[From Rick Marken (941117.1615)]

Bruce Abbott (941116.1330) --

Now you've got me explaining subtraction. Let's say dNut = 3.5 before a

tumble and dNut = 2.5 (still positive) after a tumble. Then:

Try THAT definition and see what happens to your probabilities...

Bravo! You seem to have found a reinforcement model that works -- that is,

controls. If you consider the difference between dNut before the tumble

(dNutB) and dNut after the tumble (dNutA) to be the reinforcer (and it is,

indeed, a consequence of tumbling) then dNutA-dNutB will tend to be negative

(punishing) when you have been moving up the gradient and positive

(rewarding) when you have been moving down it. So the reinforcer,

dNutA-dNutB, can be used to alter the probability of tumbling when going up

or down the gradient; the result will be to delay the tumbles appropriately,

depending on whether E. coli is going up or down the gradient; so there will

be control - - that is, E. coli will make it to (and remain at) the maximum

point of the nutrient gradient.

You have apparently done something that I claimed was impossible -- you seem

to have implemented a control system using reinforcement theory. If your

model is indeed a reinforcement model AND it controls, then I was wrong to

say that PCT and reinforcement theory are NOT alternative theories of the

same phenomenon -- control.

I am prepared to concede that your model is a reinforcement model. Now the

question is "does it really control"? That is, does it keep the time integral

of the perceived gradient (dNut) at som default reference level despite

disturbances? One disturbance that might cause problems for your model is a

change in the conditional probability of the angular result of a tumble given

the gradient before the tumble (dNutB). Your model works when all angles are

always equally probable after a tumble; that is, when p(angle|dNutB>0) =

p(angle|dNutB<=0) = 1/360. However, it doesn't work (it produces a random

walk instead of control) when p(angle>180|dNutB>0)=1.0 and

p(angle>180|dNutB<=0) = 0. In this case, a tumble that occurs when you

are moving up the gradient (dNutB>0) is guaranteed to be between 180 and 360

degrees; a tumble that occurs when you are moving down the gradient (dNut<=0)

is guaranteed to be beween 0 and 180 degees. [Other dependencies between

dNutB and angle after a tumble work just as well -- that is, they eliminate

control.] This happens because the angular bias in tumbling eliminates a

"mathematical artifact" from your reinforcement model. The geometry of the

situation (damn geometry!) makes it true that, when all directions of

tumbling are equiprobable, the change in gradient is more likely to be

"worse" after a tumble when going up the gradient and "better" after a tumble

when going down it (assuming that the reference gradient is directly "up").

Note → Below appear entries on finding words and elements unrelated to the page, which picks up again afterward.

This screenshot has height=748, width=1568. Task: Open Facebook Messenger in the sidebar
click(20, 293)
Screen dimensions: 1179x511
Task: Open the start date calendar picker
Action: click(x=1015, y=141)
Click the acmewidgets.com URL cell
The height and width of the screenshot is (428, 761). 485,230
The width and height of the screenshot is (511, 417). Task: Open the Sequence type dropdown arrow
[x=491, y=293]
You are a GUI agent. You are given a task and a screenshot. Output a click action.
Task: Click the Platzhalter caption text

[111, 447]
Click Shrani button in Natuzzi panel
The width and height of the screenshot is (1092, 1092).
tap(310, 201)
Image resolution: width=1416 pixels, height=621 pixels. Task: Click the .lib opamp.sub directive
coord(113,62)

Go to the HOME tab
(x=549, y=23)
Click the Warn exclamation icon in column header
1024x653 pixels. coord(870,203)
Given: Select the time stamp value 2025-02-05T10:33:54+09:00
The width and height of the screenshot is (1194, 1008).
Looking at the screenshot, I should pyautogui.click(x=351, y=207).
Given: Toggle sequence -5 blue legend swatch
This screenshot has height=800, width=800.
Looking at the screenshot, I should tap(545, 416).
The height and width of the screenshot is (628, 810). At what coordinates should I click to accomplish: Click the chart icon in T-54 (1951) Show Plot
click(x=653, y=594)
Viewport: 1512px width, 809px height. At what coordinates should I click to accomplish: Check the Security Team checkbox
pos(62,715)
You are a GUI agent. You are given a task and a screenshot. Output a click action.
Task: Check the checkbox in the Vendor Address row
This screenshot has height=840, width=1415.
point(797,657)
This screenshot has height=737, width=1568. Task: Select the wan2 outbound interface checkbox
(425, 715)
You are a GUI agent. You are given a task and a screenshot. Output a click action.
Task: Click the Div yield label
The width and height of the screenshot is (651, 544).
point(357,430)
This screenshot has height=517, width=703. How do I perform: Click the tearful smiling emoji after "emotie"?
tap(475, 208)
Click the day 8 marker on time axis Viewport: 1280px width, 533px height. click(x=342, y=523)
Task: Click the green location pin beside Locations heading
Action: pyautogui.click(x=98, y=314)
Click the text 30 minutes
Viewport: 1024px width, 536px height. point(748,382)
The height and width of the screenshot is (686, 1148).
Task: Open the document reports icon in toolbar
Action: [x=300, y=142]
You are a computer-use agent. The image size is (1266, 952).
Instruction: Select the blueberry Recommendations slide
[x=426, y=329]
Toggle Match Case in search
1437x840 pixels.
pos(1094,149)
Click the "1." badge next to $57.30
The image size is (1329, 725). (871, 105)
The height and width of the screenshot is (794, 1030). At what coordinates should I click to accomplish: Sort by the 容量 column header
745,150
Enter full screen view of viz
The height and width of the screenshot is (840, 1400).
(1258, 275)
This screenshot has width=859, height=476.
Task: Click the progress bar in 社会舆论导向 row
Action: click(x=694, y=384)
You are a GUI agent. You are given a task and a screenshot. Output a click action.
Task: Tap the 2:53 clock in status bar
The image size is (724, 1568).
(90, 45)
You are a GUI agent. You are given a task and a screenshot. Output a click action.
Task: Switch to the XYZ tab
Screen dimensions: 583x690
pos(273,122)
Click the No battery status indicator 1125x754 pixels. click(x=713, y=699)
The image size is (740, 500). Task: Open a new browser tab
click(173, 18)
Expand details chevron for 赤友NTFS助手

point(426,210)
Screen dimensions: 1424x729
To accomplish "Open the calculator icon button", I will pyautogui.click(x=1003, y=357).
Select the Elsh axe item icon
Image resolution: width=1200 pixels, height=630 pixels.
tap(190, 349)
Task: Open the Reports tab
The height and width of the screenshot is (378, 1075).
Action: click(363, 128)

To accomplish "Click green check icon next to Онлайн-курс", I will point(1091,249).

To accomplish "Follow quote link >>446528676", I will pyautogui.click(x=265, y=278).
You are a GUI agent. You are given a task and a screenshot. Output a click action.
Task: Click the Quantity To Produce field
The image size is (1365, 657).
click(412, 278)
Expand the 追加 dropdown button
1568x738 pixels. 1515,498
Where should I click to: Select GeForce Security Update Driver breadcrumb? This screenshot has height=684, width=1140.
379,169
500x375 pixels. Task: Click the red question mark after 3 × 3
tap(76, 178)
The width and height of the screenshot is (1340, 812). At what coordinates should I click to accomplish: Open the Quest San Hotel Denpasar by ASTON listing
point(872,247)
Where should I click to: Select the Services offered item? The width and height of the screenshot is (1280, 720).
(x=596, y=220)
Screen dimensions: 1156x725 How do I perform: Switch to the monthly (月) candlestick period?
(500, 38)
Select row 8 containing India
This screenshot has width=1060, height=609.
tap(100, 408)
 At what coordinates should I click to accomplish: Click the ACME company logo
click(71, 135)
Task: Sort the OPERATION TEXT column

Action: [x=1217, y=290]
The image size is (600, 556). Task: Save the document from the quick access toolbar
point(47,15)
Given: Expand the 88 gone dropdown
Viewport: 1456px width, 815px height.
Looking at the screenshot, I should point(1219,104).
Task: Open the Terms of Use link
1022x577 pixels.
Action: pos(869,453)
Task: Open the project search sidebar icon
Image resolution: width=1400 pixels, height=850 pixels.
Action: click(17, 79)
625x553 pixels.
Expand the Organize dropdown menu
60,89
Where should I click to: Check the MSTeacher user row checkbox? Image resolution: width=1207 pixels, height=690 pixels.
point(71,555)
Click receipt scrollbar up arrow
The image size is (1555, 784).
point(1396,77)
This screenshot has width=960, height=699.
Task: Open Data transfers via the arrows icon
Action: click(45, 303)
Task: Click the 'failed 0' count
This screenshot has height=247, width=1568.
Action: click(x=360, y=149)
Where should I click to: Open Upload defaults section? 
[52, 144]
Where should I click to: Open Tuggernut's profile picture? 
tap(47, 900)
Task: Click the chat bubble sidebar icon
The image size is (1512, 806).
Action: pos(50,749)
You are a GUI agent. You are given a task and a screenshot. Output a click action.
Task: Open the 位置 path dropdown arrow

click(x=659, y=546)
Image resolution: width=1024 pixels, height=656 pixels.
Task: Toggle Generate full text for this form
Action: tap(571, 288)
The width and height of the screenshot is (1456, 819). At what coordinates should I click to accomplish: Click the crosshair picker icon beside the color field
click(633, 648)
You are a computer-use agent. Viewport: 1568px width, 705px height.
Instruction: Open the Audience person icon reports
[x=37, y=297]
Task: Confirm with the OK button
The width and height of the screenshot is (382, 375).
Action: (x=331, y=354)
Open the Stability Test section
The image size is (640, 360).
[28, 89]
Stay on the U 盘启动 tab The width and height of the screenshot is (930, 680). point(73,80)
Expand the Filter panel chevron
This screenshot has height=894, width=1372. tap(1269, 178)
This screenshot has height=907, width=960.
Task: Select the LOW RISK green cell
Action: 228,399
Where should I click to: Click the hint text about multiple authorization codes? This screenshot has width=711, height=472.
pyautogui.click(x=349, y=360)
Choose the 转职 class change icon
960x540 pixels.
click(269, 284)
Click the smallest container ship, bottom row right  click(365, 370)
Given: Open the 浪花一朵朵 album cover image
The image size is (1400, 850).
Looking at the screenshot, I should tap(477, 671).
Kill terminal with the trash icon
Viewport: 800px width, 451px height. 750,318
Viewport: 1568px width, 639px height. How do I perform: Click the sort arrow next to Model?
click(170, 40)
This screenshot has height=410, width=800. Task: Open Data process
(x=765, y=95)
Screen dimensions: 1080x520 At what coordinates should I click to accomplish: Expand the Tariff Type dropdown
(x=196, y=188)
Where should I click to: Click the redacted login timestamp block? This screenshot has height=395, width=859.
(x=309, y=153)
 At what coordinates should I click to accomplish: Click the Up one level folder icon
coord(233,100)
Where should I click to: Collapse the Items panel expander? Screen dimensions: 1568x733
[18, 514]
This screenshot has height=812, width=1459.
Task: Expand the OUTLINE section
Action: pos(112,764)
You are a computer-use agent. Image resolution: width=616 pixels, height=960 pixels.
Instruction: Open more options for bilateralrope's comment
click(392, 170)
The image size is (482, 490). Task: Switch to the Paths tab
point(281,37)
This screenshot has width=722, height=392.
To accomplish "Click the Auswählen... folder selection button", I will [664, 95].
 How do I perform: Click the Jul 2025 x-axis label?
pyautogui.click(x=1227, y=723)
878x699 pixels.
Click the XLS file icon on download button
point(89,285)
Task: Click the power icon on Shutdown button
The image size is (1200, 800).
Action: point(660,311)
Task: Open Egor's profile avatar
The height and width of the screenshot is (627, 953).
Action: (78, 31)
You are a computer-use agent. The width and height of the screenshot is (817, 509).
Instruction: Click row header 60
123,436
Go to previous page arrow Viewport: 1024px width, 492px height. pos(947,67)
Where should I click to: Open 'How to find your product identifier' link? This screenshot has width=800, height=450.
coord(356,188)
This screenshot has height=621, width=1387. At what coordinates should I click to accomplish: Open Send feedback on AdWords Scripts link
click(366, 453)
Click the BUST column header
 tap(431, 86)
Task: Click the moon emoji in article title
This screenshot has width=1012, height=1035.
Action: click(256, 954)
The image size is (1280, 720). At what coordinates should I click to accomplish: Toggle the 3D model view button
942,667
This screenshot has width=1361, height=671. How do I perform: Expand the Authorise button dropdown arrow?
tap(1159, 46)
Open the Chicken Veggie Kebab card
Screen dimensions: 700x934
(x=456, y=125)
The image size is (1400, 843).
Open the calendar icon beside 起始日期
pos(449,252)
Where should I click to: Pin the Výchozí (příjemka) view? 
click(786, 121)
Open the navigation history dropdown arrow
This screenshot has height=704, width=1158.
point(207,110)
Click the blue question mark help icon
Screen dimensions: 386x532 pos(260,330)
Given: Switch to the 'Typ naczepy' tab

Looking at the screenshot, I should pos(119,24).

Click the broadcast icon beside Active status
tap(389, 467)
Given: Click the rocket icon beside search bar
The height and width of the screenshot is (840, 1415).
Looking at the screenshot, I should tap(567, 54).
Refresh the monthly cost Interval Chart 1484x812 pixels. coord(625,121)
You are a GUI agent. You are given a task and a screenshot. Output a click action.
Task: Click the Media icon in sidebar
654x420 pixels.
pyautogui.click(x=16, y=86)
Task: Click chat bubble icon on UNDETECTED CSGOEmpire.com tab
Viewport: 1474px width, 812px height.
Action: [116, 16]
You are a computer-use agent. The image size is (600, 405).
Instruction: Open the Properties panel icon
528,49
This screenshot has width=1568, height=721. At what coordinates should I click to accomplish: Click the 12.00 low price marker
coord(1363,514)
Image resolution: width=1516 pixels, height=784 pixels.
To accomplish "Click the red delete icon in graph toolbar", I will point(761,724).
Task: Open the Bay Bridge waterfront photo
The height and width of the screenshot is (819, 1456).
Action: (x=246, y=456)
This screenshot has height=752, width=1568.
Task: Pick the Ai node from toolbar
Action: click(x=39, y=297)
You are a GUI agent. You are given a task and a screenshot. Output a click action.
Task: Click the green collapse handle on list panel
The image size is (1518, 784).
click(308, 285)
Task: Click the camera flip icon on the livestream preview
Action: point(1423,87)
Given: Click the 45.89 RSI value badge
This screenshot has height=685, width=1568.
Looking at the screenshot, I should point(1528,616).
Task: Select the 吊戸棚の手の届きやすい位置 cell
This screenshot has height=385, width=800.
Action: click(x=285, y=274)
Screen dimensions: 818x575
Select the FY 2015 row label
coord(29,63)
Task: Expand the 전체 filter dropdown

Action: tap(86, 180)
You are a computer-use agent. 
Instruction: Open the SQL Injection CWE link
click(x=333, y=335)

When the angles after a tumble are not equiprobable, this artifact no longer

exists.

The fact that the reinforcement model no longer controls when the angular

consequences of a tumble are NOT equiprobable shows that your reinforcement

model is not a control model -- it does not control. An actual control model

(and a human control system) have no problem dealing with the changes in

angle probability following a tumble that I described. The control model

simply tumbles when necessary in order to keep dNut positive. Both control

model and person do this even though the probabiliy that a tumble results in

a "worse" gradient is the same whether you tumble when going up or down the

gradient (similarly, the control model and person control even though the

probabiliy that a tumble results in a "better" gradient is the same whether

you tumble when going up or down the gradient).

So why did the reinforcement model seem to produce control in the first

place? The appearance of control was the result of the "mathematical

artifact" - - dNutA- dNutB tends to be, say, "worse" (negative) after a

tumble when going up the the gradient because _when all directions are

equally likely_ there are simply more "wrong" directions than "right" one's

that are available to be taken. This artifact was responsible for the fact

that the probability of a tumble was correctly increased (in response to a

negative gratient) and decreased (in response to a positive one). The result

was the _appearance_ of purposeful motion up the gradient. Once the artifact

is removed, however, the appearance of purpose disappears. It was not the

reinforcement model that was producing control; it was an artifactual

characteristic of the environment that was producing the _appearance_ of

control. Once the artifact is removed, the appearance of control disappears.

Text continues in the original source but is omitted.